Synagogen beleuchten

 

Mit dem Thema beschäftigen wir uns seit etwa 15 Jahren. Durch den Kontakt zu dem Frankfurter Architekten Alfred Jacoby wurden wir in der Folge auch mit der Beleuchtung der Synagogen in Darmstadt, Heidelberg, Aachen, Kassel und Chemnitz und einem Syna­gogen­raum in Köln beauftragt.

 

Diese Aufgabe bezog sich im Kern auf die Gestaltung der kultischen Gegenstände, die mit Licht zu tun haben: die Menora, der siebenarmige Leuchter, der an den verschollenen Leuch­ter des Tempels in Jerusalem erinnern soll, der Kaddish-Leuchter zum Gedenken an die Verstorbenen, der Kronleuchter und das Ewige Licht.

 

Zunächst galt es, die besonderen gestalterischen Merkmale der Synagoge und ihrer ­kultischen Gegenstände zu erfassen, um anschließend zu neuen, zeitgemäßen Formen zu finden. Hierbei haben wir immer einen deutlichen Bezug zur jeweiligen Architektur gesucht und versucht, auf die unterschiedlichen räumlichen Gegebenheiten Rücksicht zu nehmen. So entstanden für einige Bauten festliche Kronleuchter, für andere wiederum blieb es bei einer schlichten Menora und Ewigem Licht.

 

Für die Kronleuchter haben wir bei allen Entwürfen die Kreisform gewählt, die in sechs Seg­mente untergliedert wurde. Dabei wurde in den letzten Entwürfen auch immer die Form des Davidsterns einbezogen.
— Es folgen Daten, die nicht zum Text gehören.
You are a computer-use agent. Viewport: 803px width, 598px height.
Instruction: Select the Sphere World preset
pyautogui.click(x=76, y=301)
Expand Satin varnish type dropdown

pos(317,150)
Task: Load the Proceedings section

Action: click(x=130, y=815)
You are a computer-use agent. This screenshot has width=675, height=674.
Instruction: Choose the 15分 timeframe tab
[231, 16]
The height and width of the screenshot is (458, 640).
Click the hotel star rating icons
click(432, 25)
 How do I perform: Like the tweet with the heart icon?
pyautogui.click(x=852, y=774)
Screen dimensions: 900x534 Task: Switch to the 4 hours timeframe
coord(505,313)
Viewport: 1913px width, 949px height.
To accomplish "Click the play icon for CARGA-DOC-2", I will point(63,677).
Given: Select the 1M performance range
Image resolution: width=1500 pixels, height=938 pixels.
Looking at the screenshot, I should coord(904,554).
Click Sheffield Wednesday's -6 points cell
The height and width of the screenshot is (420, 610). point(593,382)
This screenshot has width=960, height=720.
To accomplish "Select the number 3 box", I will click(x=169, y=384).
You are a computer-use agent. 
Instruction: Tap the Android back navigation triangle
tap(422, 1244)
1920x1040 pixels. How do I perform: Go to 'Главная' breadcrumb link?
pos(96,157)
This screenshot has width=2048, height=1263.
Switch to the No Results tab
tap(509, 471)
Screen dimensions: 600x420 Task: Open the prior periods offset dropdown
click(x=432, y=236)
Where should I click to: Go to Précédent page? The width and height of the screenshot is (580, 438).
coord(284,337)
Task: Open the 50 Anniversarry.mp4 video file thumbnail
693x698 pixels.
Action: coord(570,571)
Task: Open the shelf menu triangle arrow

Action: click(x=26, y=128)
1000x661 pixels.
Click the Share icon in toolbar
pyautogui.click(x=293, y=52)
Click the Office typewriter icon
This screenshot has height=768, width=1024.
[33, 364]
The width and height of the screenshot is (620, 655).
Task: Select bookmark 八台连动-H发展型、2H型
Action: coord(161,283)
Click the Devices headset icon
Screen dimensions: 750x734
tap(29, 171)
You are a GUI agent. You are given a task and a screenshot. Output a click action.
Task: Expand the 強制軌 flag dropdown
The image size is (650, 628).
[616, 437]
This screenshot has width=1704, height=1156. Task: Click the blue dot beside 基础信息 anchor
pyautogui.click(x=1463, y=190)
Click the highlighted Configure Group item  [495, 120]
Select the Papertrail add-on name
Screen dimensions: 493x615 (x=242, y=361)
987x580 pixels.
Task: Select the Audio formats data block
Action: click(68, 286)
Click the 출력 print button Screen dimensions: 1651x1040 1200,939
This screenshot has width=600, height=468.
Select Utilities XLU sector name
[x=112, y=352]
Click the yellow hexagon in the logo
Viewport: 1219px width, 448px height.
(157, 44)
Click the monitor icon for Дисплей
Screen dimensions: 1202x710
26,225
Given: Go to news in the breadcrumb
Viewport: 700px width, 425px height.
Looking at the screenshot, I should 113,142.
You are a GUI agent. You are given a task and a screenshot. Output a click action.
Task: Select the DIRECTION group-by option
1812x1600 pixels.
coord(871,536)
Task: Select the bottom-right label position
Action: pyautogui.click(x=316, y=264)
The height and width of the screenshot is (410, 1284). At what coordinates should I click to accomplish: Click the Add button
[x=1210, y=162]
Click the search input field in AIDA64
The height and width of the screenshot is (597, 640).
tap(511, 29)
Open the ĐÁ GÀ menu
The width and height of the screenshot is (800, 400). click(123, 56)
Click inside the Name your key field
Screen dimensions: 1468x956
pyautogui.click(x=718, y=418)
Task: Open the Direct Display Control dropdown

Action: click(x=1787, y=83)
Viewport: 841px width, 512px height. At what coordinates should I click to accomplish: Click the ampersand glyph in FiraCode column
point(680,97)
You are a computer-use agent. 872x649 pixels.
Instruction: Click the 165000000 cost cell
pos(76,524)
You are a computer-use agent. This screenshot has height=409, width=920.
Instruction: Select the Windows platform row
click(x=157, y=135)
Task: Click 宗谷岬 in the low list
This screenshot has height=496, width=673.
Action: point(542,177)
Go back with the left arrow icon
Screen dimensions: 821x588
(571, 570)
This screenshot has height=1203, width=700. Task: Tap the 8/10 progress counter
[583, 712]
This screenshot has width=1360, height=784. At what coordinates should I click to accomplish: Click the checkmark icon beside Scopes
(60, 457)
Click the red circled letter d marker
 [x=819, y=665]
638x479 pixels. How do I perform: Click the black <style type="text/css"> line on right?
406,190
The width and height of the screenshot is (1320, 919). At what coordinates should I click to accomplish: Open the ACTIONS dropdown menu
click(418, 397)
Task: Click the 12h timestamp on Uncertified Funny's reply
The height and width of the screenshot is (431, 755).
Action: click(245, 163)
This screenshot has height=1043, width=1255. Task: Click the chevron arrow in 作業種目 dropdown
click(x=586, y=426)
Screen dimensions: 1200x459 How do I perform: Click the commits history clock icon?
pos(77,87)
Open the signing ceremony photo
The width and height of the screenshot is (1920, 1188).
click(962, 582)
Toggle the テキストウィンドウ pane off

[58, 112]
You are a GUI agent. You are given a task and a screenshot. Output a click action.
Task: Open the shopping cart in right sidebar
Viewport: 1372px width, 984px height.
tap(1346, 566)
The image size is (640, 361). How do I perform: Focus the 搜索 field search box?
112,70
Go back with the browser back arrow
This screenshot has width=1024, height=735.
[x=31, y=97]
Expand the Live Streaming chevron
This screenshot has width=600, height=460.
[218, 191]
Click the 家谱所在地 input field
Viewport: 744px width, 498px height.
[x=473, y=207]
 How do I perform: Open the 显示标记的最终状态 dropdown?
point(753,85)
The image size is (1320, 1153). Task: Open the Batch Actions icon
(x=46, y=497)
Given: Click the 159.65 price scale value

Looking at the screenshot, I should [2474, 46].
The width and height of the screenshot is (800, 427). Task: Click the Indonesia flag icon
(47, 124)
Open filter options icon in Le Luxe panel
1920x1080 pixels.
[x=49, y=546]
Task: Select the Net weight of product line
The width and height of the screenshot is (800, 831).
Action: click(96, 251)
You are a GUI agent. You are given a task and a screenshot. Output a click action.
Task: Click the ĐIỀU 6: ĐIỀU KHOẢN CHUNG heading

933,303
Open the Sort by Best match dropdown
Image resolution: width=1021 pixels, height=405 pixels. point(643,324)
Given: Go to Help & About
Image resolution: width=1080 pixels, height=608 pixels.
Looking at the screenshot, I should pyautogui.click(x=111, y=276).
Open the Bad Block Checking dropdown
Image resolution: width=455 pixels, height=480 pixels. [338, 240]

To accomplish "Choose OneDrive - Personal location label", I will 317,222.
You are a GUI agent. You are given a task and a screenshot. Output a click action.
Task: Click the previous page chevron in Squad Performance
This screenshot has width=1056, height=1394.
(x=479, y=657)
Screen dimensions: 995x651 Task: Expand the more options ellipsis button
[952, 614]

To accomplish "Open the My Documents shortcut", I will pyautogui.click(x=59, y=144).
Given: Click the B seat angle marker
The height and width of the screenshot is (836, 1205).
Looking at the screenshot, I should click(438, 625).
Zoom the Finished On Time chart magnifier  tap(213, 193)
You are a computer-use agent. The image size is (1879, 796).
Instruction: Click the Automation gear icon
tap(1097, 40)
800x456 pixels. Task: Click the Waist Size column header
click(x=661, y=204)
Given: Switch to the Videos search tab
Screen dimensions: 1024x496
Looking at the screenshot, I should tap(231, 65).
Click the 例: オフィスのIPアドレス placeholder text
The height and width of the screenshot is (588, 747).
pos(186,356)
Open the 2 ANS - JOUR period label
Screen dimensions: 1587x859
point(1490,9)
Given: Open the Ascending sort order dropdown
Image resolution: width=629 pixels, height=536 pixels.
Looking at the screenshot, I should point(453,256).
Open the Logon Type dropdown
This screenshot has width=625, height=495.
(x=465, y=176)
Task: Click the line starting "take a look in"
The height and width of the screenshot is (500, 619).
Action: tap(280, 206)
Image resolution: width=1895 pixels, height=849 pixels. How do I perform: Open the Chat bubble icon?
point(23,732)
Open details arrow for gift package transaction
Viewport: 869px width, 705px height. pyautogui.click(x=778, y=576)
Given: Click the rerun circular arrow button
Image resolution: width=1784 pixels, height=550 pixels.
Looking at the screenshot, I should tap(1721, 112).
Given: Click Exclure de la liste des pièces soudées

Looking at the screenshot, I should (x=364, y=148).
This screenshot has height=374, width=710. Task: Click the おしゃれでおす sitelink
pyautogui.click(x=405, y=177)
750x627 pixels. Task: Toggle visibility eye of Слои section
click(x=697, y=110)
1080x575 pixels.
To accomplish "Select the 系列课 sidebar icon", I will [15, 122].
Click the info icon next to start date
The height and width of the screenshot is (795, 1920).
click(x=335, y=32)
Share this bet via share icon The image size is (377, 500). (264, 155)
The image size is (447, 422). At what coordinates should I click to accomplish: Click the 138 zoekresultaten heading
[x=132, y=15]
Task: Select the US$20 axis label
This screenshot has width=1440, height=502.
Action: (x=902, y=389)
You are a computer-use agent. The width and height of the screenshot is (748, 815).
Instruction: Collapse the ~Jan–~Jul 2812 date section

Dieses grafische Symbol eröffnet durch seine sich gegen­seitig durchdringenden Geraden viele Interpretations- und Variationsmöglichkeiten in der dreidimensionalen Gestaltung. So bilden einmal nur einfache Rohre die Form des Sterns nach, ein anderes Mal sind es die elliptischen Glassegmente, oder es ist ein kompletter Leuchtkörper, der die Form zitiert. Es wird hier sehr deutlich, dass diese spezielle Form des Kronleuchters nur in einer Synagoge hängen kann und die Gestaltung gerade diese Besonderheit explizit hervorhebt.

 

Bei dem zweiten wichtigen Gegenstand, der in keiner Synagoge fehlen darf, der Menora, sind wir von der anfangs eher traditionellen Gestaltung eines siebenarmigen Leuchters immer mehr zu einer Abstraktion dieses starken Symbols übergegangen, das insbesondere in der Kasseler Synagoge zu einer schlichten, erhabenen Form gefunden hat. Bei diesem Entwurf formen nur noch wenige durchleuchtete Geraden hinter einem dunkelblauen quadratischen Glas das Bild der Menora. Für Chemnitz wurde dieses Prinzip der grafischen Darstellung variiert. Hier bildet ein durchleuchteter Körper den Hintergrund für den Schattenriss einer Menora. Dieses Variieren eines Themas macht für uns
den besonderen Reiz der Aufgabe aus, und dieser Herausforderung kann man mit viel Enthusiasmus und Freude begegnen. Die Gestaltung des Ewigen Lichtes hat zudem den Hauch des Unvergänglichen, den wohl viele Gestalter mit ihrer Arbeit erreichen wollen. 

 

So haben wir konsequenterweise auch als Leuchtmittel die bis zu 100.000 Stunden haltbaren neuen LED eingesetzt. Formal haben wir uns bei der Gestaltung des Ewigen Lichtes von der traditionellen Form eines Kerzenlichts entfernt und stattdessen oftmals auf die Form eines rot erleuchteten Zylinders innerhalb einer ruhigen Fläche gesetzt. Mit der Endlichkeit des eigenen Seins wird man dann bei der Gestaltung des Totenlichts, des Kaddisch, konfrontiert: Eine Erinnerungstafel mit Namensschildern wird zum Gedenken an die Verstorbenen am Eingang der Synagoge angebracht und an den jeweiligen Todes­tagen durch ein Licht hervorgehoben. Auch hier haben wir auf das starke Symbol des Judentums – den Davidstern – zurückgegriffen und diesen zumeist in Verbindung mit Licht gebracht. Sei es durch Hinterleuchten oder Durchleuchtung der Form. Er bildet zumeist den „Kopf“ einer Tafel, auf dem die Schilder mit den jeweiligen Namen der Verstorbenen befestigt sind.

 

Durch das Vertrauen, das uns das Architekturbüro Jacoby entgegengebracht hat, waren wir in der Lage, die Entwürfe ganz nach unseren Vorstellungen zu gestalten. Auch die jüdischen Gemeinden haben uns freie Hand gelassen, so dass wir in der Regel kompromisslose, stark symbolhafte Leuchten für diesen besonderen Zweck erstellen konnten.